"Ventana abierta"
Orar cuando no sabemos cómo
Ciudad Redonda
Ron Rolheiser
(Trad. Benjamín Elcano, cmf)
Nos enseñó a orar aun sin saber cómo orar. Ese es un comentario hecho a veces sobre
Henri Nouwen.
Parece casi
contradictorio decir eso. ¿Cómo puede alguien enseñarnos a orar cuando él mismo
no sabe cómo? Bueno, dos complejidades conspiraron juntas aquí. Henri Nouwen
fue una única mezcla de debilidad, honradez, complejidad y fe. Eso también
describe la oración, en esta vida. Nouwen sencillamente compartió, de manera
humilde y honrada, sus propias luchas con la oración, y al ver sus luchas, el
resto de nosotros aprendimos mucho sobre cómo la oración es precisamente esta
extraña mezcla de debilidad, honradez, complejidad y fe.
La oración, como sabemos, ha sido definida clásicamente como “la elevación
de la mente y el corazón a Dios”, y dado que nuestras mentes y corazones son
patológicamente complejos, así también será nuestra oración. Dará voz no sólo a
nuestra fe sino también a nuestra duda. Además, en la carta a los Romanos, san
Pablo nos dice que cuando no sabemos cómo orar, el espíritu de Dios, con
gemidos inenarrables, ora por medio de nosotros. Sospecho que no siempre
reconocemos todas las formas que toma, cómo Dios ora a veces a través de
nuestros gemidos y nuestras debilidades.

[Entradas de datos recopiladas]
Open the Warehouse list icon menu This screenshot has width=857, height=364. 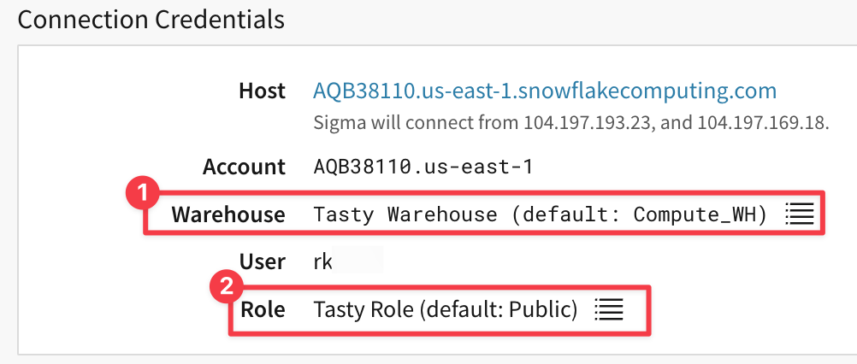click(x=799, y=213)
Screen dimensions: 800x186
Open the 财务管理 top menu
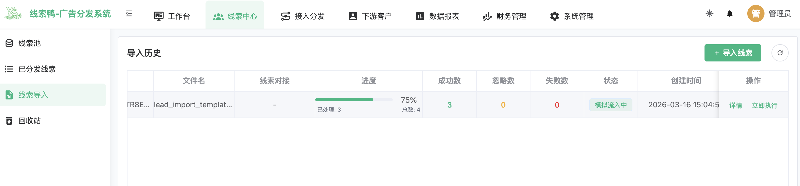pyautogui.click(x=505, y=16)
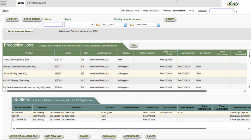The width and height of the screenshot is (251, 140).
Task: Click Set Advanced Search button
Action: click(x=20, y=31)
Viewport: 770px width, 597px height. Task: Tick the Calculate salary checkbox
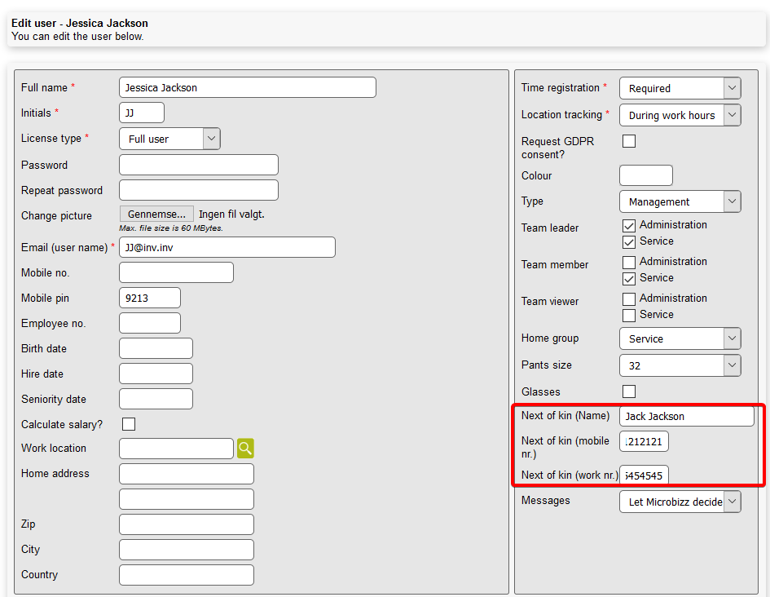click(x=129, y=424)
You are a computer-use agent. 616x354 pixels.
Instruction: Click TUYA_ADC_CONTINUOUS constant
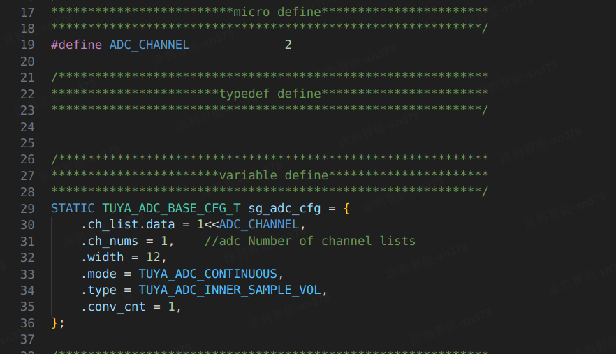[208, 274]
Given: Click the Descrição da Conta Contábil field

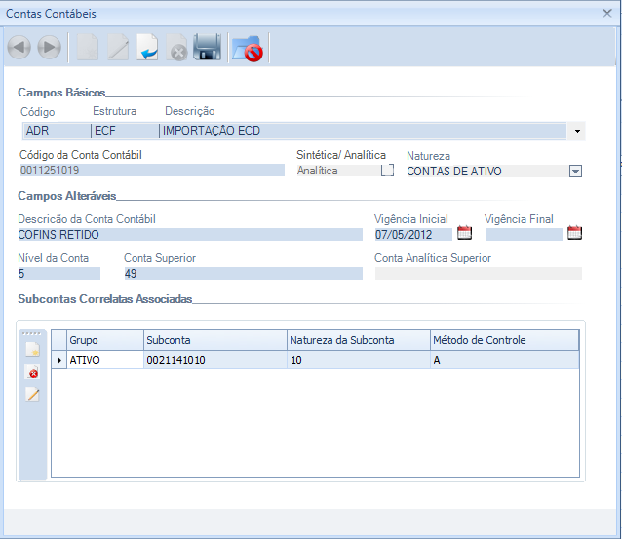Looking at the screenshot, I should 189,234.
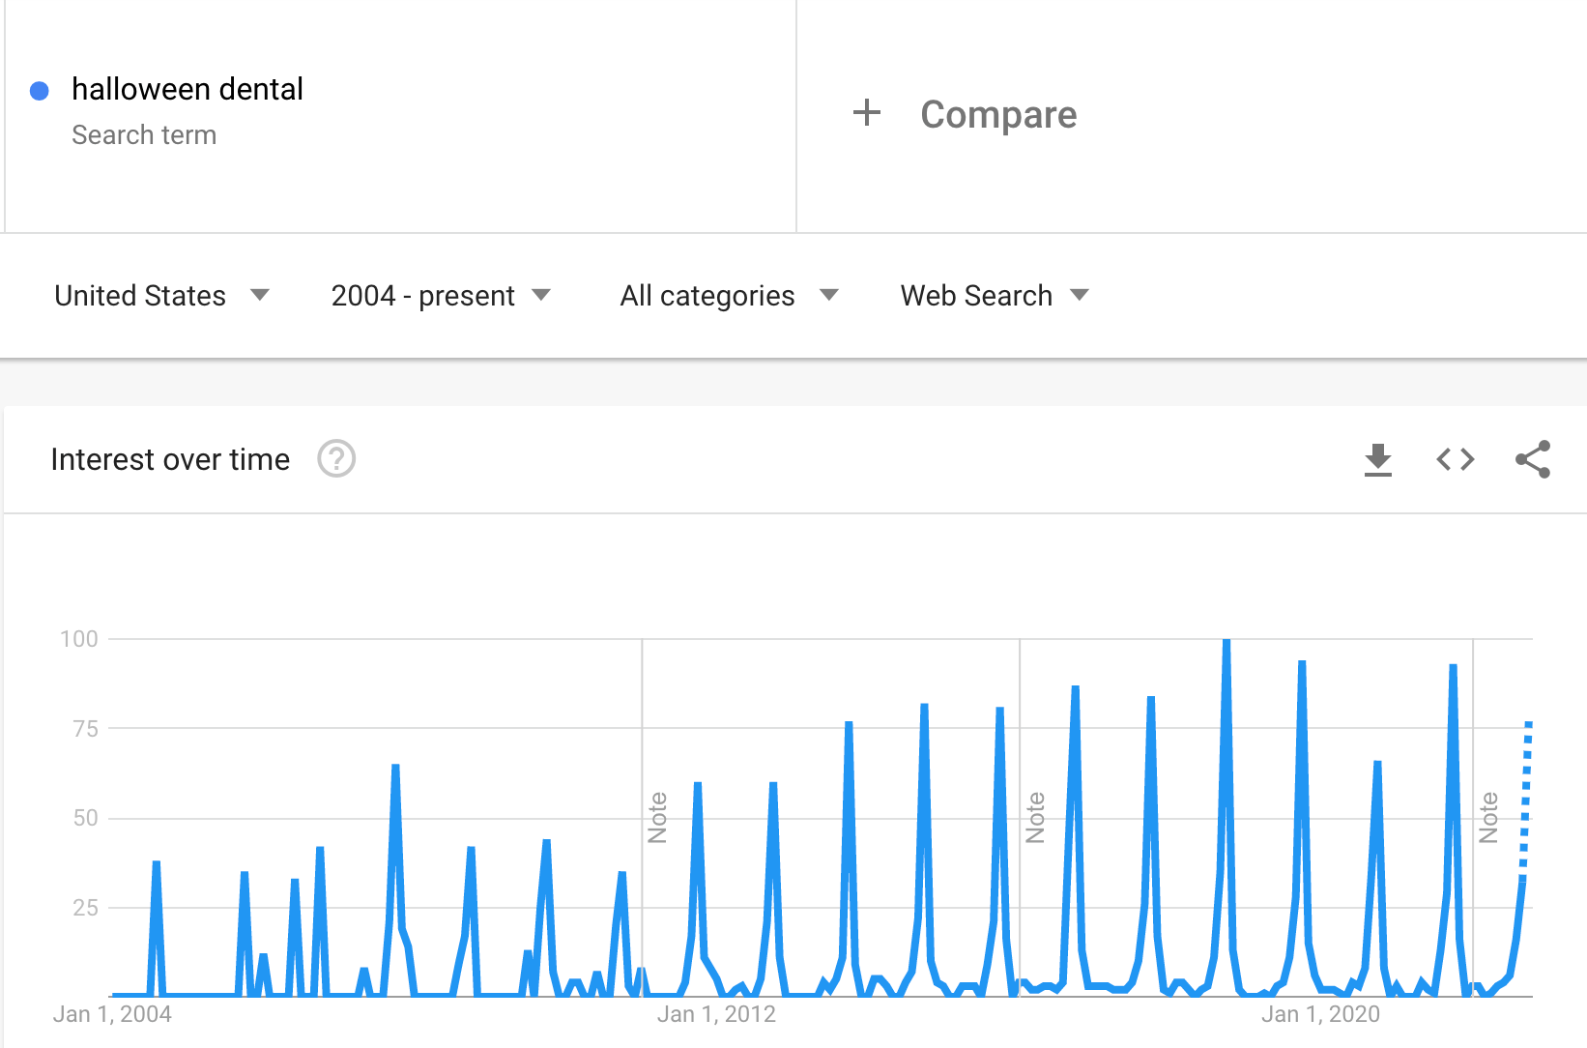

**Tarea escrita 1:** ¿Puedes devolver, tal cual, el pasaje del extracto entre "Parece casi" y "extraña mezcla de debilidad, honradez, complejidad y fe.", ambos incluidos?
**Tarea escrita 2:** ¿Concuerdan con el extracto estas afirmaciones? Contesta sí o no a cada una y cita las palabras del extracto que lo deciden. (a) La oración ha sido definida clásicamente como la elevación de la mente y el corazón a Dios. (b) La oración da voz únicamente a nuestra fe. (c) San Pablo habla de cómo orar cuando no sabemos en la carta a los Corintios.
Las líneas no guardan ninguna relación con el extracto.

**Respuesta 1:**
Parece casi
contradictorio decir eso. ¿Cómo puede alguien enseñarnos a orar cuando él mismo
no sabe cómo? Bueno, dos complejidades conspiraron juntas aquí. Henri Nouwen
fue una única mezcla de debilidad, honradez, complejidad y fe. Eso también
describe la oración, en esta vida. Nouwen sencillamente compartió, de manera
humilde y honrada, sus propias luchas con la oración, y al ver sus luchas, el
resto de nosotros aprendimos mucho sobre cómo la oración es precisamente esta
extraña mezcla de debilidad, honradez, complejidad y fe.

**Respuesta 2:**
(a) Sí: «ha sido definida clásicamente como “la elevación de la mente y el corazón a Dios”».
(b) No: «Dará voz no sólo a nuestra fe sino también a nuestra duda».
(c) No: «en la carta a los Romanos, san Pablo nos dice que cuando no sabemos cómo orar».